Various polycondensation polymers represented by a polyester resin such as polyethylene terephthalate (hereinafter abbreviated as “PET”) have been noticed as having characteristics such as superior heat resistance and mechanical properties and also recently as environmentally friendly recyclable material and has widely been used as fibers, magnetic tapes, packaging films, sheets or injection molded products in various applications or preform for producing beverage containers.
A hollow product produced by blow molding of preform, in particular, has superior characteristics of such as light weight, impact resistance and transparency, along with recyclability, by which demand as containers for various beverage such as carbonated drink or juice, tea and mineral water, or liquid seasoning such as soy sauce, sauce and salad oil, cosmetic and liquid detergent has rapidly increased and such market will be expected to expand further in the future.
These containers require not only to have superior strength, impact resistance and transparency but also not to affect taste of contents. Therefore, as a polycondensation polymer used, high degree of polymerization, no coloring and high quality with low content of impurity generated by thermal decomposition such as acetaldehyde, are required. Furthermore, such a polycondensation polymer is strongly required to be produced industrially stably, in good productivity and in low cost.
In case of a hollow product made of a PET resin, preform is produced by injection molding of resin pellets prepared by solid phase polymerization yielding low coloring and small acetaldehyde content, however, recently as a low cost production method, such a method has been proposed for producing preform by transferring a PET resin produced by continuously melt polymerization into a preform molding machine in molten state as it is (see, for example, patent documents 1 to 16).

◆ ◆ ◆ ◆ ◆ ◆ ◆

● ACTIONS TO TAKE:
**a.** Which thermal-decomposition impurity does the polyester resin text name?
**b.** Carry on the polyester resin text, picking up after its last sentence.

● INFORMATION SHOWN:
◆ ◆ ◆ ◆ ◆ ◆ ◆

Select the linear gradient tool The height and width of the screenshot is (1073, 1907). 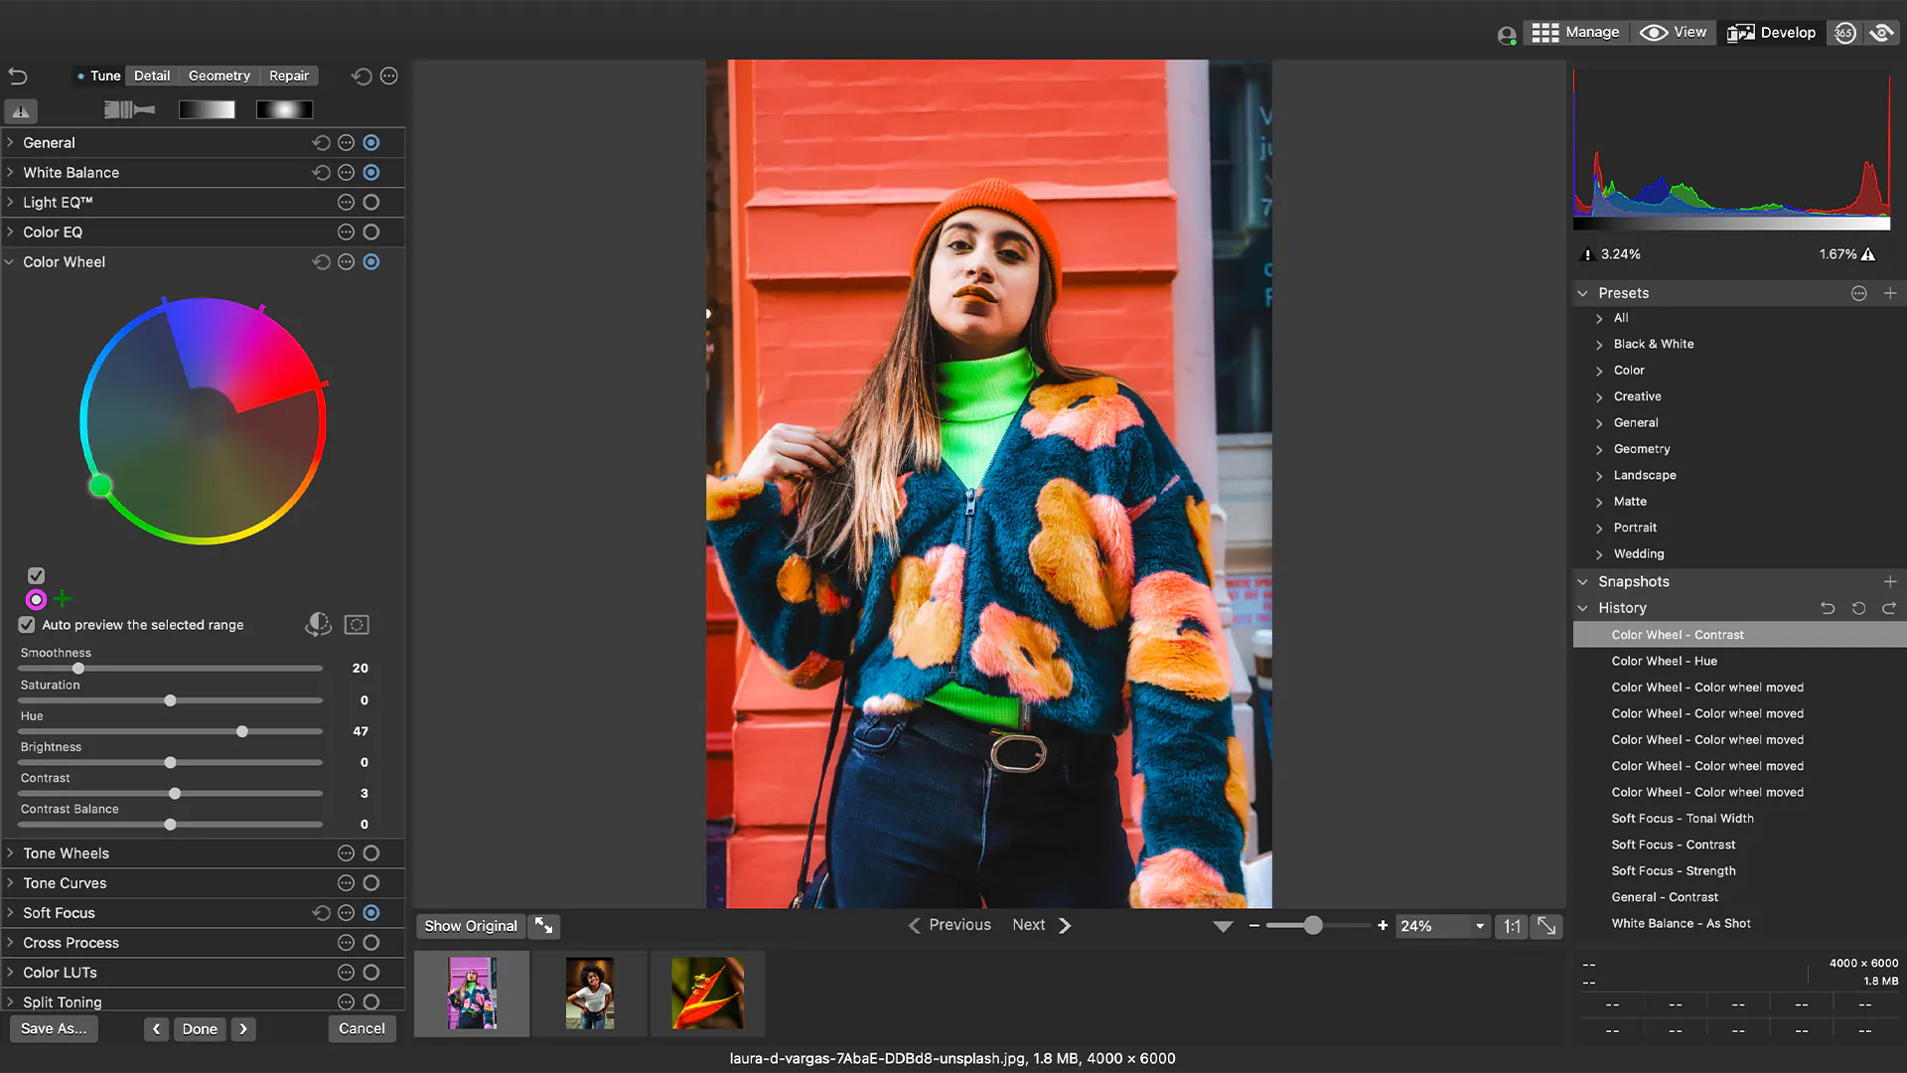[207, 109]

◆ ◆ ◆ ◆ ◆ ◆ ◆

● EXERCISE RESULTS:
**a.** Acetaldehyde.

**b.**
To produce a molded product with stable quality, it is necessary to adjust quality and amount of a molten resin transferred to a molding machine at constant level. However, methods proposed up to now are not easy to stably maintain quality of a molded product, because a polycondensation resin represented by a PET resin causes a thermal decomposition reaction in a long period of residence as molten state, which results in lower quality problems such as, depending on residence time, accumulation of a decomposed product such as acetaldehyde, decrease in molecular weight and coloring. In addition to the above, molecular weight may decrease during transferring a resin discharged from a polymerization reactor to a molding machine, which may result in variation of melt viscosity and thus transferring amount. The transferring amount to the molding machine may also be changed due to variation of melt viscosity of a resin discharged from the polymerization reactor by change in polymerization system before that.
Methods conventionally proposed have also difficulty in matching “resin producing rate” in a melt polymerization reactor and “resin molding rate” in a molding machine. For example, when a molding machine breaks down or a molding machine is stopped due to cleaning of an oligomer, and the like adhered to a mold, “resin molding rate” in a molding machine is below “resin producing rate” in a melt polymerization reactor. On the contrary, “resin producing rate” in the melt polymerization reactor may be below “resin molding rate” in the molding machine when the reaction is stalled in a polymerization system. As described above, mutual variation of “resin producing rate” and “resin molding rate” results in variation of resin quality due to change in melt resin residence time at the upper stream than the molding machine.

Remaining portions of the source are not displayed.